Top of Input data
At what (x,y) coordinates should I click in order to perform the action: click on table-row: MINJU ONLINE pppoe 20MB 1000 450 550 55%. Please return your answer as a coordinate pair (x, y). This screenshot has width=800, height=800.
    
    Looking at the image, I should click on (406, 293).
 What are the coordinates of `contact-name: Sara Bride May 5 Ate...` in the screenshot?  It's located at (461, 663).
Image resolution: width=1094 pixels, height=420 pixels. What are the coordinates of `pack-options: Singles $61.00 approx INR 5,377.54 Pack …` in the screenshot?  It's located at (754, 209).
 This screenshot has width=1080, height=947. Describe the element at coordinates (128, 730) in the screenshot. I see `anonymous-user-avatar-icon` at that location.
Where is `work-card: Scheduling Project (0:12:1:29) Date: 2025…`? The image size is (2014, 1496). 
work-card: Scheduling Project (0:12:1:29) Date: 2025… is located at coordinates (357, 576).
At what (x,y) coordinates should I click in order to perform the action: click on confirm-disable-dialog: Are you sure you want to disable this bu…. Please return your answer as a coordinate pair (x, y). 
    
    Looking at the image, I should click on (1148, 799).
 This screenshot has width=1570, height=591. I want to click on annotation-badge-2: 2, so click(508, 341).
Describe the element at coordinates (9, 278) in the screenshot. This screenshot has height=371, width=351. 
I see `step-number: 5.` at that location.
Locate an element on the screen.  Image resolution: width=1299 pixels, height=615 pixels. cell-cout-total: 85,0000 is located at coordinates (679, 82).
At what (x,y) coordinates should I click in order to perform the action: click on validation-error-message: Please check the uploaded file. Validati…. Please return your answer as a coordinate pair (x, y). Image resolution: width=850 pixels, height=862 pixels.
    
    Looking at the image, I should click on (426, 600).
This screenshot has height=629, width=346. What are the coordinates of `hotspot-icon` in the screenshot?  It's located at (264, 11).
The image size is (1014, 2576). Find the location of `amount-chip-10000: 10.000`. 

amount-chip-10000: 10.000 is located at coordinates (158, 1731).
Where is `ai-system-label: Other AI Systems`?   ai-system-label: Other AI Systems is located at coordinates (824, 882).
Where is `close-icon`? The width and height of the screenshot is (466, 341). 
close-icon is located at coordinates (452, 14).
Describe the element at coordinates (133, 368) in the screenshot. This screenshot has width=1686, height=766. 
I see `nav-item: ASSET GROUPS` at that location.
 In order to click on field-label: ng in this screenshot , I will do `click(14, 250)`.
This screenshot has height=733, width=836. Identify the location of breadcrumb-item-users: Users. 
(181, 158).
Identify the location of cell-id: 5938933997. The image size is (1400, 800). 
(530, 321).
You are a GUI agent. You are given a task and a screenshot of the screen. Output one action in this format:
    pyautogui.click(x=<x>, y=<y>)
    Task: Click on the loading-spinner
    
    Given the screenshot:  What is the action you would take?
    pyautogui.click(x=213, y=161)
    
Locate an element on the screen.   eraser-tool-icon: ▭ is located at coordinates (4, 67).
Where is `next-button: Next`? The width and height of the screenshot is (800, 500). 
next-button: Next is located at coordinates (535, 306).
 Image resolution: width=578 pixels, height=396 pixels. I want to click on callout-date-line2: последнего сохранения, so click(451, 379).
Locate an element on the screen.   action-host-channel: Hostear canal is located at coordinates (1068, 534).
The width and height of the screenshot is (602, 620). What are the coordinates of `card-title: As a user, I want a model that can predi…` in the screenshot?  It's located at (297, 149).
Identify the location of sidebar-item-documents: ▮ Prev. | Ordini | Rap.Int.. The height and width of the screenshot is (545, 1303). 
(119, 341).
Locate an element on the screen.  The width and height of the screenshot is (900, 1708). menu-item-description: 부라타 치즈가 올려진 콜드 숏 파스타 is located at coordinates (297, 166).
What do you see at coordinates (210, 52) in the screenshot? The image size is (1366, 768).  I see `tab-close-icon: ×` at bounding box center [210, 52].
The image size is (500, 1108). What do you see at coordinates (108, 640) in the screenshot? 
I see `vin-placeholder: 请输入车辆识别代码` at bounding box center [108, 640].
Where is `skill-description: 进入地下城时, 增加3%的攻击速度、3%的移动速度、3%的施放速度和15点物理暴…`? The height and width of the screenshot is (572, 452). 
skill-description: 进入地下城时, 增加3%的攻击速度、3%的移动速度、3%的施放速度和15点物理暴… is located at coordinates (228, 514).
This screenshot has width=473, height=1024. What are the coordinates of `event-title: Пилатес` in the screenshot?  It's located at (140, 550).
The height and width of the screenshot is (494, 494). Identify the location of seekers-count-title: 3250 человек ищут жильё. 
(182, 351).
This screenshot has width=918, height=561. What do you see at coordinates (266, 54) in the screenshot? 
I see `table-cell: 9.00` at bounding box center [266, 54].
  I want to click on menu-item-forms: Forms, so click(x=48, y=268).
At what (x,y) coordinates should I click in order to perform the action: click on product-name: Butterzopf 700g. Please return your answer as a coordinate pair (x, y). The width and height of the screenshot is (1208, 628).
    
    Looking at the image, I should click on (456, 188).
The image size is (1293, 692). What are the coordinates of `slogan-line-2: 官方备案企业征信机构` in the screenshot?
Bottom of Input data
Number the lines of the items above in order as a list and leave out the blank lines.

1. At what (x,y) coordinates should I click in order to perform the action: click on table-row: MINJU ONLINE pppoe 20MB 1000 450 550 55%. Please return your answer as a coordinate pair (x, y). This screenshot has width=800, height=800.
2.     Looking at the image, I should click on (406, 293).
3.  What are the coordinates of `contact-name: Sara Bride May 5 Ate...` in the screenshot?  It's located at (461, 663).
4. Image resolution: width=1094 pixels, height=420 pixels. What are the coordinates of `pack-options: Singles $61.00 approx INR 5,377.54 Pack …` in the screenshot?  It's located at (754, 209).
5.  This screenshot has width=1080, height=947. Describe the element at coordinates (128, 730) in the screenshot. I see `anonymous-user-avatar-icon` at that location.
6. Where is `work-card: Scheduling Project (0:12:1:29) Date: 2025…`? The image size is (2014, 1496). 
7. work-card: Scheduling Project (0:12:1:29) Date: 2025… is located at coordinates (357, 576).
8. At what (x,y) coordinates should I click in order to perform the action: click on confirm-disable-dialog: Are you sure you want to disable this bu…. Please return your answer as a coordinate pair (x, y). 
9.     Looking at the image, I should click on (1148, 799).
10.  This screenshot has width=1570, height=591. I want to click on annotation-badge-2: 2, so click(508, 341).
11. Describe the element at coordinates (9, 278) in the screenshot. This screenshot has height=371, width=351. 
12. I see `step-number: 5.` at that location.
13. Locate an element on the screen.  Image resolution: width=1299 pixels, height=615 pixels. cell-cout-total: 85,0000 is located at coordinates (679, 82).
14. At what (x,y) coordinates should I click in order to perform the action: click on validation-error-message: Please check the uploaded file. Validati…. Please return your answer as a coordinate pair (x, y). Image resolution: width=850 pixels, height=862 pixels.
15.     Looking at the image, I should click on (426, 600).
16. This screenshot has height=629, width=346. What are the coordinates of `hotspot-icon` in the screenshot?  It's located at (264, 11).
17. The image size is (1014, 2576). Find the location of `amount-chip-10000: 10.000`. 
18. amount-chip-10000: 10.000 is located at coordinates (158, 1731).
19. Where is `ai-system-label: Other AI Systems`?   ai-system-label: Other AI Systems is located at coordinates (824, 882).
20. Where is `close-icon`? The width and height of the screenshot is (466, 341). 
21. close-icon is located at coordinates (452, 14).
22. Describe the element at coordinates (133, 368) in the screenshot. This screenshot has width=1686, height=766. 
23. I see `nav-item: ASSET GROUPS` at that location.
24.  In order to click on field-label: ng in this screenshot , I will do `click(14, 250)`.
25. This screenshot has height=733, width=836. Identify the location of breadcrumb-item-users: Users. 
26. (181, 158).
27. Identify the location of cell-id: 5938933997. The image size is (1400, 800). 
28. (530, 321).
29. You are a GUI agent. You are given a task and a screenshot of the screen. Output one action in this format:
30.     pyautogui.click(x=<x>, y=<y>)
31.     Task: Click on the loading-spinner
32.     Given the screenshot:  What is the action you would take?
33.     pyautogui.click(x=213, y=161)
34. Locate an element on the screen.   eraser-tool-icon: ▭ is located at coordinates (4, 67).
35. Where is `next-button: Next`? The width and height of the screenshot is (800, 500). 
36. next-button: Next is located at coordinates (535, 306).
37.  Image resolution: width=578 pixels, height=396 pixels. I want to click on callout-date-line2: последнего сохранения, so click(451, 379).
38. Locate an element on the screen.   action-host-channel: Hostear canal is located at coordinates (1068, 534).
39. The width and height of the screenshot is (602, 620). What are the coordinates of `card-title: As a user, I want a model that can predi…` in the screenshot?  It's located at (297, 149).
40. Identify the location of sidebar-item-documents: ▮ Prev. | Ordini | Rap.Int.. The height and width of the screenshot is (545, 1303). 
41. (119, 341).
42. Locate an element on the screen.  The width and height of the screenshot is (900, 1708). menu-item-description: 부라타 치즈가 올려진 콜드 숏 파스타 is located at coordinates (297, 166).
43. What do you see at coordinates (210, 52) in the screenshot? The image size is (1366, 768).  I see `tab-close-icon: ×` at bounding box center [210, 52].
44. The image size is (500, 1108). What do you see at coordinates (108, 640) in the screenshot? 
45. I see `vin-placeholder: 请输入车辆识别代码` at bounding box center [108, 640].
46. Where is `skill-description: 进入地下城时, 增加3%的攻击速度、3%的移动速度、3%的施放速度和15点物理暴…`? The height and width of the screenshot is (572, 452). 
47. skill-description: 进入地下城时, 增加3%的攻击速度、3%的移动速度、3%的施放速度和15点物理暴… is located at coordinates (228, 514).
48. This screenshot has width=473, height=1024. What are the coordinates of `event-title: Пилатес` in the screenshot?  It's located at (140, 550).
49. The height and width of the screenshot is (494, 494). Identify the location of seekers-count-title: 3250 человек ищут жильё. 
50. (182, 351).
51. This screenshot has width=918, height=561. What do you see at coordinates (266, 54) in the screenshot? 
52. I see `table-cell: 9.00` at bounding box center [266, 54].
53.   I want to click on menu-item-forms: Forms, so click(x=48, y=268).
54. At what (x,y) coordinates should I click in order to perform the action: click on product-name: Butterzopf 700g. Please return your answer as a coordinate pair (x, y). The width and height of the screenshot is (1208, 628).
55.     Looking at the image, I should click on (456, 188).
56. The image size is (1293, 692). What are the coordinates of `slogan-line-2: 官方备案企业征信机构` in the screenshot?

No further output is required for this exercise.